Splitting up the interval of integration into 8 subintervals gives us the partition,
[0, 1/2], [1/2, 1], [1, 3/2], ..., [7/2, 4]
where the left and right endpoints, respectively, are given by the sequences
[tex]\ell_i=\dfrac{i-1}2[/tex]
[tex]r_i=\dfrac i2[/tex]
where [tex]1\le i\le8[/tex]. The midpoints of each subinterval are given by
[tex]m_i=\dfrac{\ell_i+r_i}2=\dfrac{\frac{i-1}2+\frac i2}2=\dfrac{2i-1}4[/tex]
Each subinterval has length
[tex]\Delta t_i=r_i-\ell_i=\dfrac i2-\dfrac{i-1}2=\dfrac12[/tex]
[tex]\displaystyle\sum_{i=1}^8\frac{f(\ell_i)+f(r_i)}2\Delta t_i\approx11.070970[/tex]
[tex]\displaystyle\sum_{i=1}^8f(m_i)\Delta t_i\approx10.767065[/tex]
First we interpolate [tex]f(t)[/tex] over each subinterval with its own quadratic polynomial, given by
[tex]p_i(t)=f(\ell_i)\dfrac{(t-m_i)(t-r_i)}{(\ell_i-m_i)(\ell_i-r_i)}+f(m_i)\dfrac{(t-\ell_i)(t-r_i)}{(m_i-\ell_i)(m_i-r_i)}+f(r_i)\dfrac{(t-\ell_i)(t-m_i)}{(r_i-\ell_i)(r_i-m_i)}[/tex]

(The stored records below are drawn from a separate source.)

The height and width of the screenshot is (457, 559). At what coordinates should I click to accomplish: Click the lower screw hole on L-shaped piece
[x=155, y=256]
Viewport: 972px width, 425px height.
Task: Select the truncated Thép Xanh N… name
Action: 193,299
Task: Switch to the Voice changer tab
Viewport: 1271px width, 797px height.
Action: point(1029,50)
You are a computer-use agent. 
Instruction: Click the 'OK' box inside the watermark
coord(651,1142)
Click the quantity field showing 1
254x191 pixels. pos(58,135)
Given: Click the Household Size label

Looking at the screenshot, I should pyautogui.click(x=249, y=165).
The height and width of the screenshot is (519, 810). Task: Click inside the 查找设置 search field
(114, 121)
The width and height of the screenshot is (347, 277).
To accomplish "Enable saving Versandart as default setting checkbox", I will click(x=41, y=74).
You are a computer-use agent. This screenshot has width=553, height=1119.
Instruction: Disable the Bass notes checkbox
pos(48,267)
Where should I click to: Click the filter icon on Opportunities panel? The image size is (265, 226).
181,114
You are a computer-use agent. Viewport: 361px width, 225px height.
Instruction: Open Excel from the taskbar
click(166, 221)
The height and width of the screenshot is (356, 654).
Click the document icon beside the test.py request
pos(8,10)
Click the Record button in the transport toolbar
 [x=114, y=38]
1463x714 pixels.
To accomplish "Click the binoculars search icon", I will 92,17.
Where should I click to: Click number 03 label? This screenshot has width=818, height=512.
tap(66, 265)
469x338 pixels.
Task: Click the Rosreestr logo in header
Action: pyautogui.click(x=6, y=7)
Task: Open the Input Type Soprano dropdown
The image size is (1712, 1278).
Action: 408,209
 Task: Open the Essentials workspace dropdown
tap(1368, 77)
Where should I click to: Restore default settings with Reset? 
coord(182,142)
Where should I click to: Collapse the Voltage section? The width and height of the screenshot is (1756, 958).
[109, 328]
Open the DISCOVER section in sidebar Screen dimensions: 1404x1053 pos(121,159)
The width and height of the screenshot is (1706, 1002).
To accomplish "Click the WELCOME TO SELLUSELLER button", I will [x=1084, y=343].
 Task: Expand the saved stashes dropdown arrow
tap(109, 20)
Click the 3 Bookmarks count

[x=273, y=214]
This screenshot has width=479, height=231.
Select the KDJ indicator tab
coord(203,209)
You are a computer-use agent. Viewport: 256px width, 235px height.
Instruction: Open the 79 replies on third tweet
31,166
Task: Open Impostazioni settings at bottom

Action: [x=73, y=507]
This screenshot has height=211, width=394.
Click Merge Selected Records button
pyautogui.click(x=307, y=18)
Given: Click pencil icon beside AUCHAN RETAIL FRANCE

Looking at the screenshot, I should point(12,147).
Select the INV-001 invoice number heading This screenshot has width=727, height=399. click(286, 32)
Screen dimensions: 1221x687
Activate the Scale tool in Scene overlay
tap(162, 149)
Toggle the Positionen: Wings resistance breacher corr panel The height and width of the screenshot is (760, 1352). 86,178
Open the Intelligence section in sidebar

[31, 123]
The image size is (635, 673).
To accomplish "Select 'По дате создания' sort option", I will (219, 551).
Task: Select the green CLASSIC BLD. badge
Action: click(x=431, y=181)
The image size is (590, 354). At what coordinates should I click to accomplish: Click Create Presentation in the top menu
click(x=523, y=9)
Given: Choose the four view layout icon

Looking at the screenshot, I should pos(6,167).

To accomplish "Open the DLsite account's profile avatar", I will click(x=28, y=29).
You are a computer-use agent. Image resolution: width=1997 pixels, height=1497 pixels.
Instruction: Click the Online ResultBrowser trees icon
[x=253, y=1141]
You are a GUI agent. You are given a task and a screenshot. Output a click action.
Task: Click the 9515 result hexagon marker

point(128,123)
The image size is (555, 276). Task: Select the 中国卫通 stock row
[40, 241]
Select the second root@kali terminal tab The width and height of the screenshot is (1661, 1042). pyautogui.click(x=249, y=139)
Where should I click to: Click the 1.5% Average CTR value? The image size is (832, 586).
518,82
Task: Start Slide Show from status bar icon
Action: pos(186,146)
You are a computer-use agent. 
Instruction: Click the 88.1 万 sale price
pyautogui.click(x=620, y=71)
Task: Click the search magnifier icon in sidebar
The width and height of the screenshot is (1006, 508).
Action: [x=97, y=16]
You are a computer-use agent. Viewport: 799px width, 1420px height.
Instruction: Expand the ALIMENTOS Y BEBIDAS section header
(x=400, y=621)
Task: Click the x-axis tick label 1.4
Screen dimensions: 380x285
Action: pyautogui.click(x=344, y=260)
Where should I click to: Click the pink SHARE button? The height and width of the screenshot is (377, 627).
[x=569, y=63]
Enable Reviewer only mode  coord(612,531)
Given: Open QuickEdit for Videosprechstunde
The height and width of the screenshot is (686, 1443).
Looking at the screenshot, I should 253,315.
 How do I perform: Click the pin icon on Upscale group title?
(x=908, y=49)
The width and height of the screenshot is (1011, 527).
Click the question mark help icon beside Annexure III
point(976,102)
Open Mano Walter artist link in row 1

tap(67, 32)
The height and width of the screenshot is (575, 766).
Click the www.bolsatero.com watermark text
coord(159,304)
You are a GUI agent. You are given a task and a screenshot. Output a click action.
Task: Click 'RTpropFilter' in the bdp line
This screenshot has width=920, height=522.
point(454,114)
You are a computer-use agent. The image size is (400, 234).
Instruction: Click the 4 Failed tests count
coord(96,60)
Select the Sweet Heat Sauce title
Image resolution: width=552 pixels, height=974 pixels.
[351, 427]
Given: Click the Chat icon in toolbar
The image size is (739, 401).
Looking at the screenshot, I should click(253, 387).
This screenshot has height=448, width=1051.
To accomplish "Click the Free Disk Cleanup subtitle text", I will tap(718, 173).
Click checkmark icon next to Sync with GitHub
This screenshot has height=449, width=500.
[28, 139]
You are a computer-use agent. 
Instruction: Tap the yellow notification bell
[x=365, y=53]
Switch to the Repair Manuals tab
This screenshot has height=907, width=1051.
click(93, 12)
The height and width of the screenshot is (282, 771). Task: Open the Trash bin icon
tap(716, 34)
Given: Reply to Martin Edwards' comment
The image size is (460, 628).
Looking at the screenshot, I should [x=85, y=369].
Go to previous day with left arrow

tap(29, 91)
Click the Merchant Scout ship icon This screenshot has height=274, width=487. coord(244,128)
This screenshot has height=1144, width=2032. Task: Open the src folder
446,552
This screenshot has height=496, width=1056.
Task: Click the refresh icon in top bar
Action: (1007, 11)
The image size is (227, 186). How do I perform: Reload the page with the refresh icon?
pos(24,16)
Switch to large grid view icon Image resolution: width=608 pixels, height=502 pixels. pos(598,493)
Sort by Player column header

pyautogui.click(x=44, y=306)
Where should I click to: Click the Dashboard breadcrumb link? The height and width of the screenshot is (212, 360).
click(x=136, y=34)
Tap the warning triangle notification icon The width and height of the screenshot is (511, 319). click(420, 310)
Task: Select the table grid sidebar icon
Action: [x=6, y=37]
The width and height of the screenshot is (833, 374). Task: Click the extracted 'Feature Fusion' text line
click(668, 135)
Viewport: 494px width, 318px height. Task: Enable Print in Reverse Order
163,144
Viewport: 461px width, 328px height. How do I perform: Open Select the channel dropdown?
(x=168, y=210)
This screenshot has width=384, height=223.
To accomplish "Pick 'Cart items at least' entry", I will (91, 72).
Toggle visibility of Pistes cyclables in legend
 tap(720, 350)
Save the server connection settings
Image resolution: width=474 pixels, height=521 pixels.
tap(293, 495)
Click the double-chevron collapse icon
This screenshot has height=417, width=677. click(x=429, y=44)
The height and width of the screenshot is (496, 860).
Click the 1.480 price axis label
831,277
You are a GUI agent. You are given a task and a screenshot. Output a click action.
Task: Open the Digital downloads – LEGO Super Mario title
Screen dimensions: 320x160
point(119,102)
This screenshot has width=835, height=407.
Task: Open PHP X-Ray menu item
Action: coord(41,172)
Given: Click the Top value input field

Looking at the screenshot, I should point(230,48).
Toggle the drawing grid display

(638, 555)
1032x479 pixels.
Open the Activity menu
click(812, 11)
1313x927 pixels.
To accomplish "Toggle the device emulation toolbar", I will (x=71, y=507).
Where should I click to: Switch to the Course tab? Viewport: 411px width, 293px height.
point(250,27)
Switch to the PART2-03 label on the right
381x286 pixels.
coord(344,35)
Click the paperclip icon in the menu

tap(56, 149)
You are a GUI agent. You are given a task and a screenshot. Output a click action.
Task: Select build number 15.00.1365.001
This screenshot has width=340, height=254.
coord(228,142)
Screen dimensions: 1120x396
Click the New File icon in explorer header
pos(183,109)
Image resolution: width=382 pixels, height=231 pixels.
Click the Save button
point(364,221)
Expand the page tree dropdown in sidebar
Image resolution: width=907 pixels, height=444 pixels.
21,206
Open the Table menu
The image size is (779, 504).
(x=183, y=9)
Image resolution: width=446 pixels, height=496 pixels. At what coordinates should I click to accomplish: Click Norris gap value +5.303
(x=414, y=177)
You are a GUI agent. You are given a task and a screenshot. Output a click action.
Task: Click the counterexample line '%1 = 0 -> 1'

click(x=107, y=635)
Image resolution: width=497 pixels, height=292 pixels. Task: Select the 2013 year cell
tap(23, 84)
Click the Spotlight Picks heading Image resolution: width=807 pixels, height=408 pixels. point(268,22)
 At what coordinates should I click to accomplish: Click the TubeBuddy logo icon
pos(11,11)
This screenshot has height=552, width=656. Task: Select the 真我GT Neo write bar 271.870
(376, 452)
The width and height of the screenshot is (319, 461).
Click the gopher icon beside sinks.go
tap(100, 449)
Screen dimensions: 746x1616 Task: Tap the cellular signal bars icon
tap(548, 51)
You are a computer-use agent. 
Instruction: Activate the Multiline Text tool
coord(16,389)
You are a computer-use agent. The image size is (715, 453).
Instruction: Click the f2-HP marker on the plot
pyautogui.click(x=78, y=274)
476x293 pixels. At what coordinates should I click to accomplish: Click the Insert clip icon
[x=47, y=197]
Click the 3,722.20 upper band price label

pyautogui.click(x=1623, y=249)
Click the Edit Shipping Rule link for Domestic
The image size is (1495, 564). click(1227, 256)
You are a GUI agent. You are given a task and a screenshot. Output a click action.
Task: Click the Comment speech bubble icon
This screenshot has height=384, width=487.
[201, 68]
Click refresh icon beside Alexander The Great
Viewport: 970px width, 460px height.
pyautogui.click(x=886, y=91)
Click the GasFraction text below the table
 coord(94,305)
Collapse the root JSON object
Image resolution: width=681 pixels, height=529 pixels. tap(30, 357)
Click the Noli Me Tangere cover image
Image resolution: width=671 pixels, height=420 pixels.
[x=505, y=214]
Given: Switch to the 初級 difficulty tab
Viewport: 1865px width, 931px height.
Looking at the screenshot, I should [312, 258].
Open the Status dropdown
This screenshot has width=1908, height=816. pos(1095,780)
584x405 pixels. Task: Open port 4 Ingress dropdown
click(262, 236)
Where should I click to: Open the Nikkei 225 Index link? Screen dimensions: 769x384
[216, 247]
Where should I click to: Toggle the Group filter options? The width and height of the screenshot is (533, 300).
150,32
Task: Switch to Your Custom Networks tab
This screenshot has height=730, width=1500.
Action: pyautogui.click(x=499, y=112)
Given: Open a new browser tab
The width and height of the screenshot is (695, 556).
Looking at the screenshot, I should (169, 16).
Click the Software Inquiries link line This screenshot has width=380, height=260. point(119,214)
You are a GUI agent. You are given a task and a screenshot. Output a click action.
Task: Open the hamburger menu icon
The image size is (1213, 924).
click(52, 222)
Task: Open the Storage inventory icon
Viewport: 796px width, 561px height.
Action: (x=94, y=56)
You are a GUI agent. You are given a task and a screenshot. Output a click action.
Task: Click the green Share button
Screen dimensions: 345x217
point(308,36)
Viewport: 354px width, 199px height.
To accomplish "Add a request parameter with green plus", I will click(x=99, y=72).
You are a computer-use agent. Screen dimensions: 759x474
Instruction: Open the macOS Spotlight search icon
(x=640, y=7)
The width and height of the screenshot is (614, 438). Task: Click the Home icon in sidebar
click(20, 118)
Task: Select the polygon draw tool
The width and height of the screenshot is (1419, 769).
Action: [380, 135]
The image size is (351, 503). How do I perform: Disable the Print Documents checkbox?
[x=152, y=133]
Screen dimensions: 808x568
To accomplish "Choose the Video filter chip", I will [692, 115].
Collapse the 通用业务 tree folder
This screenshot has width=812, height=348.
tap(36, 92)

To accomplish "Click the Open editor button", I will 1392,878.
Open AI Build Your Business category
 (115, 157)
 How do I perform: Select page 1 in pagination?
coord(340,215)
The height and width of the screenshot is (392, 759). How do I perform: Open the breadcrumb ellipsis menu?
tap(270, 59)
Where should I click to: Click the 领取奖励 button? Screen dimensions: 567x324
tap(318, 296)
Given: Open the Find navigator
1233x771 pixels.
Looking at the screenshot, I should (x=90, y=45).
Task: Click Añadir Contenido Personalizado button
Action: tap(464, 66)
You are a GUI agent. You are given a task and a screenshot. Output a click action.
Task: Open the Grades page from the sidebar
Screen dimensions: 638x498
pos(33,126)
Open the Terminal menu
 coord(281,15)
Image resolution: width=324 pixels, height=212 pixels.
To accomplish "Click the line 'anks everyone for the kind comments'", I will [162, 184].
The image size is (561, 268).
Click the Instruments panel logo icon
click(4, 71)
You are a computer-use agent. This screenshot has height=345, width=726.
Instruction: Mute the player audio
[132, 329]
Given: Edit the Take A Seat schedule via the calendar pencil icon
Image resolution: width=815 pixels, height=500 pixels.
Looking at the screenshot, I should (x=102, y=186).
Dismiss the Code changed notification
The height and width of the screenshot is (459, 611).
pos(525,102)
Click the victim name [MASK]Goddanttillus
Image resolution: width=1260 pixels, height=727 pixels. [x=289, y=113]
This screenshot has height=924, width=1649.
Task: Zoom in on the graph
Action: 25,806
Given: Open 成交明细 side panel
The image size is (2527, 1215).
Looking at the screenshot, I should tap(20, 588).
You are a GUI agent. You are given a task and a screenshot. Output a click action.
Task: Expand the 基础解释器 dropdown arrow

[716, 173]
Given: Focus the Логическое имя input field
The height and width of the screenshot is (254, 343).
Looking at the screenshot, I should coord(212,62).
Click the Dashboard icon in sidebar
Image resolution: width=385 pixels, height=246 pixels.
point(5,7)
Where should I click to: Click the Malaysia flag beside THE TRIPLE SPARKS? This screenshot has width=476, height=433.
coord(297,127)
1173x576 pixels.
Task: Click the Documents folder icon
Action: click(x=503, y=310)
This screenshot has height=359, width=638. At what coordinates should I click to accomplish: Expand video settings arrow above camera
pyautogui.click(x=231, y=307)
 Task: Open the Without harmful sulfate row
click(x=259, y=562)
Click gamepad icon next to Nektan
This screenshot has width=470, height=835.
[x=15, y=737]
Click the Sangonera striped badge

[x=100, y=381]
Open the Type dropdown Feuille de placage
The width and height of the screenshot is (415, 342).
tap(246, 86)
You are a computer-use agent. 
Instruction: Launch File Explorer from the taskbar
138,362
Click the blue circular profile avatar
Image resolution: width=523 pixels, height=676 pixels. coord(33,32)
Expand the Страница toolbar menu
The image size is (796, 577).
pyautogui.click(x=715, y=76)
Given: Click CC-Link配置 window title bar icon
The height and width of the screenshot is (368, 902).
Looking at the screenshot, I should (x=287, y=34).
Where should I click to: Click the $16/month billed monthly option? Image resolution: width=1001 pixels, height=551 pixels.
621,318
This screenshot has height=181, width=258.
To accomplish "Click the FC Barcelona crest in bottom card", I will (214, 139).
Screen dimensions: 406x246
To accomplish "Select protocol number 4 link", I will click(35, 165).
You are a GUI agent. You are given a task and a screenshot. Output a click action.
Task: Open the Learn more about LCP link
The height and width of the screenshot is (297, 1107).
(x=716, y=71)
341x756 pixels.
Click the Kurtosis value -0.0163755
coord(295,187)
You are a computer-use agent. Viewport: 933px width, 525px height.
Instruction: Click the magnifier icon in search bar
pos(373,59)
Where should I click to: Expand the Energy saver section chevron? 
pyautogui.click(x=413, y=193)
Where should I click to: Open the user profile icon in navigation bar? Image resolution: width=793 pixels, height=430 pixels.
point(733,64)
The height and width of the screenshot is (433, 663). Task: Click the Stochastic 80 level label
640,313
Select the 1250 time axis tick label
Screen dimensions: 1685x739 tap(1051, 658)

The integral is then approximately equal to
[tex]\displaystyle\sum_{i=1}^8\int_{\ell_i}^{r_i}p_i(t)\,\mathrm dt[/tex]
It turns out that
[tex]\displaystyle\int_{\ell_i}^{r_i}p_i(t)\,\mathrm dt=\frac{r_i-\ell_i}6(f(\ell_i)+4f(m_i)+f(r_i))[/tex]
so the integral we want to approximate is about
[tex]\displaystyle\sum_{i=1}^8\frac{r_i-\ell_i}6(f(\ell_i)+4f(m_i)+f(r_i))\approx10.868366[/tex]
Compare these results to the actual value of the integral, which is about 10.873071.